My wonderful certified nurse midwife said the same thing. “Just kick back and relax. Be still. We want this baby to stay put for at least another week.”
In some ways, I welcomed the orders to not do anything. As a go-getter, Type-A personality, it’s somewhat of a relief to have permission to be lazy. But after one afternoon of resting I’d already enough. There’s laundry to be done, a dishwasher to be unloaded, a toddler who wants to play and dance and run around with her Mommy, edits to be made on a last-minute freelance assignment, meals to be cooked, shelves to be dusted, a nursery dresser to be filled with tiny onesies and pastel gowns, a hospital bag to be packed, Kegels to practice (Hubby told me they won’t make a difference now: This baby is going to most likely slip quickly and easily into the world, especially since I had warp speed labor with Madeline and was only dilated 1 cm at 9 a.m. and nursing a new infant by 4:15 that same day!)… But my baby – what she needs right now more than a hyper mom tackling a to-do list with eagerness – is me to sit (lay, my husband would correct) quietly and wait. She needs me to relinquish my need for planning and control and just let her marinate a bit more in my womb and then enter the world plump and perfect.
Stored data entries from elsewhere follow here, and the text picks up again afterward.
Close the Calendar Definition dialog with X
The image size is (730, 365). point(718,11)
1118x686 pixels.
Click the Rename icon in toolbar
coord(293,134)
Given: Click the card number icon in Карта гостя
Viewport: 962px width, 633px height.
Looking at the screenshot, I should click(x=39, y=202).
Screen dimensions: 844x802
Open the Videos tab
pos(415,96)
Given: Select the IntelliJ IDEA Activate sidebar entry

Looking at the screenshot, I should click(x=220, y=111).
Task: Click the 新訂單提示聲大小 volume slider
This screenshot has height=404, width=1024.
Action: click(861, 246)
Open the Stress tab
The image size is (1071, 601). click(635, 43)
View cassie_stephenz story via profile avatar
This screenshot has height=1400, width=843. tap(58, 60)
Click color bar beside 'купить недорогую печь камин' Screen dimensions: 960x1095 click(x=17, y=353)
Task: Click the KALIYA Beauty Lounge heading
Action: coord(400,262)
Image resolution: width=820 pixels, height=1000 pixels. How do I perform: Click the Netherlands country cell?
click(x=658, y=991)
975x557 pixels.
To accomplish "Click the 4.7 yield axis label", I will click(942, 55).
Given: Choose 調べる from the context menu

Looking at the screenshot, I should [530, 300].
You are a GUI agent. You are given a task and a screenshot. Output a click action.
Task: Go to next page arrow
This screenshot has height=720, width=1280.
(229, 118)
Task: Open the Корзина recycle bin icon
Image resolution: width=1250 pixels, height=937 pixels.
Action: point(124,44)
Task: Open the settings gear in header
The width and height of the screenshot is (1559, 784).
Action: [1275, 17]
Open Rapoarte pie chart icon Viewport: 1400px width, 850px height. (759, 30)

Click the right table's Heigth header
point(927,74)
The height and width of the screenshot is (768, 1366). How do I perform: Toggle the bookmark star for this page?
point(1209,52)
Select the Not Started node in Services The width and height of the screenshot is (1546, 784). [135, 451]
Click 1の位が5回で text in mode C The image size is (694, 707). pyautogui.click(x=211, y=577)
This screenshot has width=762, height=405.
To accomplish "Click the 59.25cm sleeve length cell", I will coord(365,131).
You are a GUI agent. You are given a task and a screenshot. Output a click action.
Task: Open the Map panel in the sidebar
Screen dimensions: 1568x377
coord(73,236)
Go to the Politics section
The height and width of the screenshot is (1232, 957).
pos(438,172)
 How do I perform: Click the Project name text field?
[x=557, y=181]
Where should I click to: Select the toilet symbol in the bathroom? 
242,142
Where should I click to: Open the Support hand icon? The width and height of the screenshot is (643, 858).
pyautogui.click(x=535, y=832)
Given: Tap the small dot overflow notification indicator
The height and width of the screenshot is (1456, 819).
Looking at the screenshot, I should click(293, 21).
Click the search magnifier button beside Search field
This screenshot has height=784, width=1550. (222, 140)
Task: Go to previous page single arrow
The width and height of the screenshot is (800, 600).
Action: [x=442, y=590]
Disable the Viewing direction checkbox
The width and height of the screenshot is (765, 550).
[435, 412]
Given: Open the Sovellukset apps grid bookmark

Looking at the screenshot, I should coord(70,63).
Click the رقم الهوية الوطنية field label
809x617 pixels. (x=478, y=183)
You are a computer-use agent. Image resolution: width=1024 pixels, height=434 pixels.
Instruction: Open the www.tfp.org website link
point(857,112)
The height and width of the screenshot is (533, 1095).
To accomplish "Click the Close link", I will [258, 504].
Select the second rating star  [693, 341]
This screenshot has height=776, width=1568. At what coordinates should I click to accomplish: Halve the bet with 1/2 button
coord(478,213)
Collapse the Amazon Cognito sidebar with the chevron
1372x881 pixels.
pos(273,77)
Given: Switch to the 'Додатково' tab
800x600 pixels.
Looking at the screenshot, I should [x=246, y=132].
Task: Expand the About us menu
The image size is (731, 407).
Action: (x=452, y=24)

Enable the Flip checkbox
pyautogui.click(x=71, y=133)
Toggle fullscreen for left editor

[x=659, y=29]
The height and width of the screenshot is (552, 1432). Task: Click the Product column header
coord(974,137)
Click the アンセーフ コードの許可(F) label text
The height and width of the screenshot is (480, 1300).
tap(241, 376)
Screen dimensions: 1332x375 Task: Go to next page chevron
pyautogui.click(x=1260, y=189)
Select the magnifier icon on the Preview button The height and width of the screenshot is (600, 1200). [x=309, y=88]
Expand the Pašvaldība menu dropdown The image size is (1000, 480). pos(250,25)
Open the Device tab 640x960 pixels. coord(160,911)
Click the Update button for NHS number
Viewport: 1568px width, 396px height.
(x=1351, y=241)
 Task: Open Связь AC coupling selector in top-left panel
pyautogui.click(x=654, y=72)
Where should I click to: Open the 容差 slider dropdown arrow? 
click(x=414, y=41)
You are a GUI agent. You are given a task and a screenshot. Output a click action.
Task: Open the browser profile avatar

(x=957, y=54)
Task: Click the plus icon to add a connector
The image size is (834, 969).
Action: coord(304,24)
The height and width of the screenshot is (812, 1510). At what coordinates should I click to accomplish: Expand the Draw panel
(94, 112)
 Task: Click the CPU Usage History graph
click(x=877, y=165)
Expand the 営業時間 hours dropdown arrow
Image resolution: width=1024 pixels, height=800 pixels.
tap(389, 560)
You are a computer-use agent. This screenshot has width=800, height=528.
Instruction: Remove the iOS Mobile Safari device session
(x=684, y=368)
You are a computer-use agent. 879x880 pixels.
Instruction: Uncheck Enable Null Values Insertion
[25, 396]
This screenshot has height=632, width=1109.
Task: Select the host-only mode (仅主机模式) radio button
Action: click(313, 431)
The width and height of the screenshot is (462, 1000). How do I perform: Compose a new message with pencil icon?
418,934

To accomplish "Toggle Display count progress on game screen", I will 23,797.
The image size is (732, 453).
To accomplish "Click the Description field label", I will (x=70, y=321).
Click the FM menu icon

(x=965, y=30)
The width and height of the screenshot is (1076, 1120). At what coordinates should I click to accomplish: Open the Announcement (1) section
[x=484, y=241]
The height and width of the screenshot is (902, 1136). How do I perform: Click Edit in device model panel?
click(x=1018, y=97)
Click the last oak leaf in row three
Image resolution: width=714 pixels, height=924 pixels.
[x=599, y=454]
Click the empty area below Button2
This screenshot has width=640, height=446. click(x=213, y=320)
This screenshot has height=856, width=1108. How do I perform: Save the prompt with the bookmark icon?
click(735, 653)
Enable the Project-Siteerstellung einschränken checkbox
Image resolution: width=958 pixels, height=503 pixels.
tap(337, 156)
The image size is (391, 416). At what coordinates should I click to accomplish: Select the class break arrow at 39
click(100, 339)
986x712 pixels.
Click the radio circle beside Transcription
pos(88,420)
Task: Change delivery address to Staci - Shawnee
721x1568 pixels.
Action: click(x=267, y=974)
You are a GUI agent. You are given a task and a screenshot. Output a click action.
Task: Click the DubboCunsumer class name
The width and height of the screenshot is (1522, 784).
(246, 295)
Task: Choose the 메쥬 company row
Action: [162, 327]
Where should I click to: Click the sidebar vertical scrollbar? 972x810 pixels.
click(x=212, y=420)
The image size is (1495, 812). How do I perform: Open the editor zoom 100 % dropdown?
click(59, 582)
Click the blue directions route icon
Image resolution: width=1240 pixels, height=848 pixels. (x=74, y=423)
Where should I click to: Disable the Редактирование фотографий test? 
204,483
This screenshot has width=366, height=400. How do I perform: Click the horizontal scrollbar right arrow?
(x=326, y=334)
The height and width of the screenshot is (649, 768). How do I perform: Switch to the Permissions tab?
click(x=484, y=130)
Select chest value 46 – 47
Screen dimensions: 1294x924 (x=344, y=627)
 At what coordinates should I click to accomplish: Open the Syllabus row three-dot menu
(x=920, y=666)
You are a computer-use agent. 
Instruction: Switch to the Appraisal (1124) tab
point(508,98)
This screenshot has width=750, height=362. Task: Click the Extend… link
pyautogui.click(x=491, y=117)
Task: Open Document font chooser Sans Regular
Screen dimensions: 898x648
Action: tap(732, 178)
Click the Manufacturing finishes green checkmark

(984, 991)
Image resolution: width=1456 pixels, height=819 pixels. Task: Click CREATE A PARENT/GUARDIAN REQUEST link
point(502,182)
Pregnancy, motherhood, the whole shebang that comes when you first see those two purple lines is all about self-sacrifice. That’s all there is to it. So upon the advice of my midwife I’m offering these next few days of stillness, of practicing the art of doing nothing to my papa, who recently passed away (see previous blog). I can’t officially say good-bye to him at his funeral in South Florida next week; I can’t be with my entire family to give Nana a big hug and to remember my grandpa, but I can be rooted to the couch and not feel guilty if my daughter watches TV or colors by herself so that this new life within me will have just a little more time to grow.